Deadlocks in Go concurrent code are notoriously hard to hunt down. Your goroutines get stuck waiting on channels or locks, your application hangs silently, and the runtime gives you little help—Go doesn't automatically detect all deadlocks the way some languages do. The combination of Go deadlock debugging concurrent channels select statements and lock ordering mistakes creates a class of bugs that can slip past development and testing, only appearing under specific load or timing conditions in production.
Unlike race conditions, which the Go race detector catches reliably, deadlocks often manifest as mysterious hangs where the root cause is buried in goroutine stack traces.

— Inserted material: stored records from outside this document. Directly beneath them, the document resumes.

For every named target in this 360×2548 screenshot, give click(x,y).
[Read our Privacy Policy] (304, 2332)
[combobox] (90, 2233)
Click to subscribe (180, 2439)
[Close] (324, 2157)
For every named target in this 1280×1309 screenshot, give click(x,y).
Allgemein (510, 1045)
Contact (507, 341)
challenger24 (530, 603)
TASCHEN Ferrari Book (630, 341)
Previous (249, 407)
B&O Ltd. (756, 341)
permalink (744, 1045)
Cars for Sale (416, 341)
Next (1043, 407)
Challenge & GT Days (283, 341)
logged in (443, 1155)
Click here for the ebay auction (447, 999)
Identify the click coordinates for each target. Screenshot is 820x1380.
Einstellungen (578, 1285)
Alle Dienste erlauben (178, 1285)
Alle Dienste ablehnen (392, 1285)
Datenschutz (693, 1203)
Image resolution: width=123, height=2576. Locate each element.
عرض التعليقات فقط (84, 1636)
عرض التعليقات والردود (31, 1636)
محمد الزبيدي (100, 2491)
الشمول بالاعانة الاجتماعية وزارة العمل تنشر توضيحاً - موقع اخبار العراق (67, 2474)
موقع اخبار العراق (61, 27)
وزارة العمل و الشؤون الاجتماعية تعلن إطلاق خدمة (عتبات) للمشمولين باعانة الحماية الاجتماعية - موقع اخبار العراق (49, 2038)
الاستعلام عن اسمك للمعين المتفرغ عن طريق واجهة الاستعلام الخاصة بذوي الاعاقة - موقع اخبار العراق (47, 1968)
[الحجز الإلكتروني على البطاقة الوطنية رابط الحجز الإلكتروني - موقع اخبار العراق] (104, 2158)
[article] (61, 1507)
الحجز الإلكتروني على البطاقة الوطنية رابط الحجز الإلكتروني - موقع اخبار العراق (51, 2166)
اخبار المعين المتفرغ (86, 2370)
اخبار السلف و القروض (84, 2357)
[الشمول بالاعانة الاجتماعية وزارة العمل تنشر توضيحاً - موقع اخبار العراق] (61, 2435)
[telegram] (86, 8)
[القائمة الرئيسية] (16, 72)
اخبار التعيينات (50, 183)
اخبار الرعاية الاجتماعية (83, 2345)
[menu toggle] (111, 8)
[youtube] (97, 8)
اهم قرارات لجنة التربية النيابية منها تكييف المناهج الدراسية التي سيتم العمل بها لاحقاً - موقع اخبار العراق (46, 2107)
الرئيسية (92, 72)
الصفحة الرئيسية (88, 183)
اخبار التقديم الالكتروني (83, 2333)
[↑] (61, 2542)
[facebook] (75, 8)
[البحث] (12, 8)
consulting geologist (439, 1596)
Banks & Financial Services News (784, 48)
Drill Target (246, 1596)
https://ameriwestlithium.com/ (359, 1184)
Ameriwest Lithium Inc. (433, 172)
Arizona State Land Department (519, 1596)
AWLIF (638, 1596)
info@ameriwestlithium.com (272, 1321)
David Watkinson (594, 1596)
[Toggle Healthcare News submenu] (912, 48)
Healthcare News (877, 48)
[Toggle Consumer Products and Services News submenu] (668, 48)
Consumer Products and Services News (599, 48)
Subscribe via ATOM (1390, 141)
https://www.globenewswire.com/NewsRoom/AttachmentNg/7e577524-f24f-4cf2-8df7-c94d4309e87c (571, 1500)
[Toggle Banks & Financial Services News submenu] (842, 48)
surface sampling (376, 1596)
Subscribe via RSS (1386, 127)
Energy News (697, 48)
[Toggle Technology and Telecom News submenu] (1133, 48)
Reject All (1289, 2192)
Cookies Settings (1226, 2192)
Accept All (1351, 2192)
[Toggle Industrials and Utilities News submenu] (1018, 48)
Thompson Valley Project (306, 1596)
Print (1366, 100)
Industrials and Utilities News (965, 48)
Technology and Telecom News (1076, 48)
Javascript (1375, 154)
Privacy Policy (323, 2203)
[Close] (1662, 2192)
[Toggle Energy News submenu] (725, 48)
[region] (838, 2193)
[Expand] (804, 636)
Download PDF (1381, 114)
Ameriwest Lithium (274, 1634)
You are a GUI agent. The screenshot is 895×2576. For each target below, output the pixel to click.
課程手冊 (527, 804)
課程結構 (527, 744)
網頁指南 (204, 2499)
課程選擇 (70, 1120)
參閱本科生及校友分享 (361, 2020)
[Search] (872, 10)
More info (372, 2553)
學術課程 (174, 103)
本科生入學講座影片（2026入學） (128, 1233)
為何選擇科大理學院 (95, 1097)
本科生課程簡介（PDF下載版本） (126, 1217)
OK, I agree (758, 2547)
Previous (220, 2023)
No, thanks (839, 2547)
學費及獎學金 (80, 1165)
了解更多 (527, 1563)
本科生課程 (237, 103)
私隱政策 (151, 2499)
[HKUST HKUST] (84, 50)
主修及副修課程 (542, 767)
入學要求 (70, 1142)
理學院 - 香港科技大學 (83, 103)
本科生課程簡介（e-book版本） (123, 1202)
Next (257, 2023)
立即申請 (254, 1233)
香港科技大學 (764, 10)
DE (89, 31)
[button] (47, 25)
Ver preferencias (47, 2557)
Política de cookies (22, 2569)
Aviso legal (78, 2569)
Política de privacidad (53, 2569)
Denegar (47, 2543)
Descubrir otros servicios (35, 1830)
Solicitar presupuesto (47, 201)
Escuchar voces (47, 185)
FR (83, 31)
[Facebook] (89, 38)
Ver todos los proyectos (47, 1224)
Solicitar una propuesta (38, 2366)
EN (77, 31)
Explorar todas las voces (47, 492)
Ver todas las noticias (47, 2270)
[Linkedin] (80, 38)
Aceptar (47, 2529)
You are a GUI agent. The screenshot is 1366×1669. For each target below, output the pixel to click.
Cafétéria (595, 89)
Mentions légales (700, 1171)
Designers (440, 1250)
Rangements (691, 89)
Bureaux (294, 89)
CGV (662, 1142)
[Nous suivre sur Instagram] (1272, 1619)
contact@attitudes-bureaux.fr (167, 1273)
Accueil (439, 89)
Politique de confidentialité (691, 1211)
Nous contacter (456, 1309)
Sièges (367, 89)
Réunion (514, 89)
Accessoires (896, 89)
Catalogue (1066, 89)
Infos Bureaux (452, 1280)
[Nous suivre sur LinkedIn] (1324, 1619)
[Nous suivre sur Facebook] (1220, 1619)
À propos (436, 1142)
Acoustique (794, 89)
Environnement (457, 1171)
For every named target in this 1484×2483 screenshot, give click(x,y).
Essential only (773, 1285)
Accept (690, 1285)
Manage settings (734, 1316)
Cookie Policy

This guide covers how to identify stuck goroutines, use runtime tooling to surface deadlock patterns, and integrate distributed tracing to correlate goroutine hangs with real user impact.
The Silent Killer: Why Go Doesn't Detect Deadlocks
Go's runtime scheduler is optimized for throughput and simplicity. It does not employ cycle-detection algorithms to spot circular wait conditions or lock-ordering violations—behaviors that would add overhead to every context switch. If all runnable goroutines are waiting (on channels, mutexes, or network I/O) and nothing is waking them, the entire program hangs.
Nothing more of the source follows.